MENEGUR sahabat yang salah tidak cukup hanya dengan niat baik. Perlu cara yang bijak agar yang ditegur tidak justru malah salah paham.
Rasulullah shallallahu ‘alaihi wasalam bersabda, “Tolonglah saudaramu, baik ia zalim maupun dizalimi.”
Menolong yang dizalimi tentu sudah jelas, yaitu dengan menolongnya. Tapi menolong yang berbuat zalim bagaimana? Nabi menjelaskan, yaitu dengan melakukan teguran.
Tips berikut ini mungkin bisa menjadi pengayaan agar menegur sahabat yang salah bisa berujung yang baik.
Pertama, pahami apa kesalahan yang dilakukan.
Tidak semua orang yang ingin “meluruskan” sahabat yang salah, memahami betul apa kesalahan yang dilakukan. Memahami di sini berarti tentang duduk perkara secara detil, tidak hanya gambaran umum.
Karena itu ia harus menyelami masalah dengan cara bertanya ke pihak-pihak yang terlibat. Termasuk, kepada si pelaku yaitu sahabatnya sendiri. Pertanyaan kepada si pelaku tentu dengan pijakan baik sangka, bukan sebaliknya.
Kedua, selami masalah dengan utuh.
Ada sebab, ada akibat. Begitu pun dengan latar belakang masalah yang berhasil dikumpulkan. Hal ini agar pandangan terhadap kesalahan menjadi adil.

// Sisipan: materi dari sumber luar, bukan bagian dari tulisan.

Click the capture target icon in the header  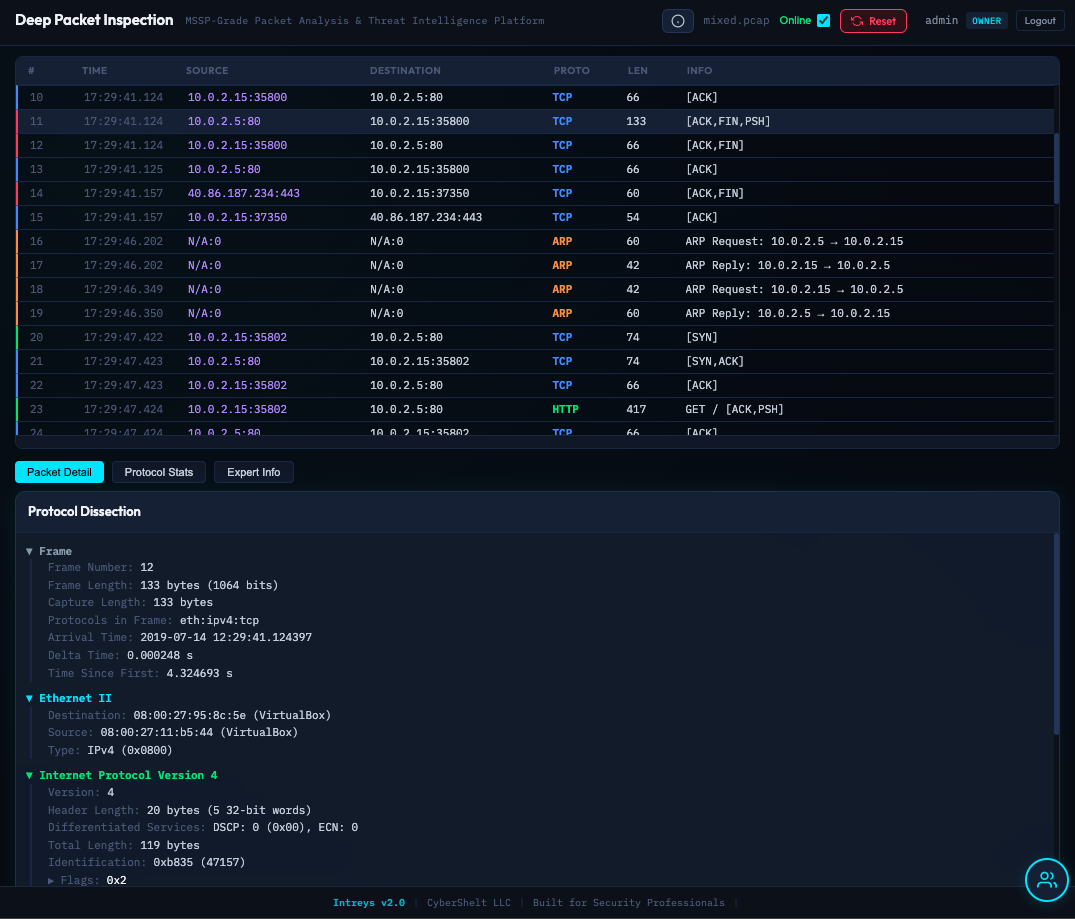click(x=678, y=20)

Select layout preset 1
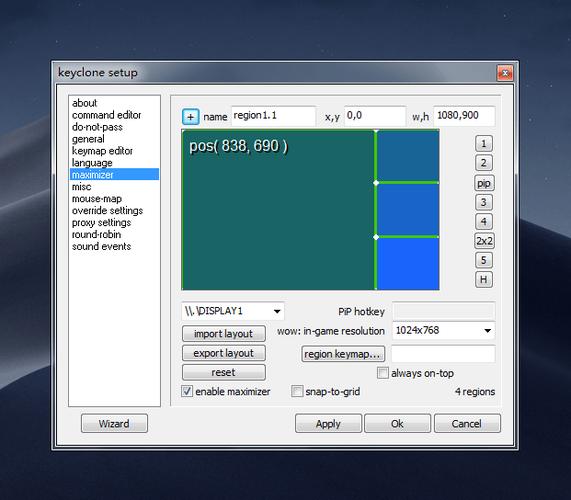[x=484, y=143]
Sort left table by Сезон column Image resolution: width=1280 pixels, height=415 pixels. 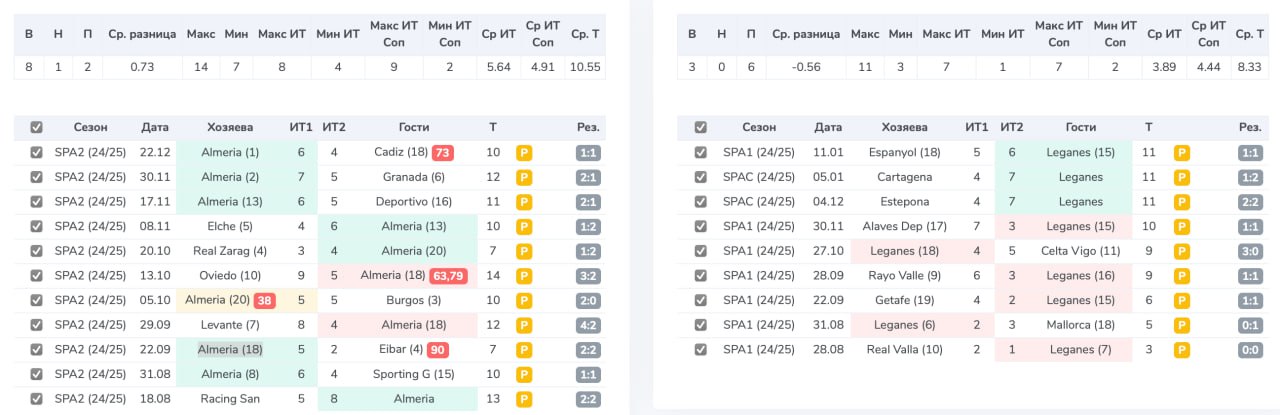coord(90,127)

Contoh, kenapa sahabat tega mencuri. Dengan latar pertimbangan baik sangka, pasti ada sebab yang mengakibatkannya mencuri.
Sebab ini harus diselami dengan utuh dan jelas. Dan tidak cukup hanya dengan kesimpulan umum, meskipun itu diambil dari lebih dari satu orang yang ikut mencermati.
Dengan memperoleh sebab yang jelas, seperti karena terdesak ada anggota keluarga yang sakit keras dan butuh pengobatan dan lainnya; maka meluruskannya pun bisa lebih pas.
Ketiga, tidak perlu memaksa sahabat menerima teguran saat itu juga.
Meskipun sudah memahami perkara dengan utuh, tidak berarti bahwa teguran akan diterima sempurna oleh sahabat.
Dengan begitu, kita tak boleh memaksa sahabat yang ditegur untuk menerima teguran seperti yang diinginkan. Hal ini karena sahabat kita memiliki perasaan atau subjektif lain yang tidak serta merta menerima apa yang ditegurkan.
Dalam hal ini, nasihat seorang ulama mungkin bisa menjadi pengayaan. Yaitu, al-waqtu juz’un minal ‘ilaaj. Waktu merupakan sebagian dari solusi.
Artinya, butuh waktu agar yang ditegur bisa memahami masalahnya. Tentu dengan tidak sambil terus melakukan hal yang sama.
Keempat, jangan tegur di tempat umum.
Tegurlah sahabat secara arif dan bijak. Yaitu, dilakukan dengan “empat mata”. Tidak perlu juga dikabarkan ke orang banyak bahwa sudah dilakukan teguran, termasuk apa reaksinya.
Lebih baik lagi jika teguran dilakukan langsung sebelum orang lain tahu bahwa sahabat kita telah melakukan kesalahan.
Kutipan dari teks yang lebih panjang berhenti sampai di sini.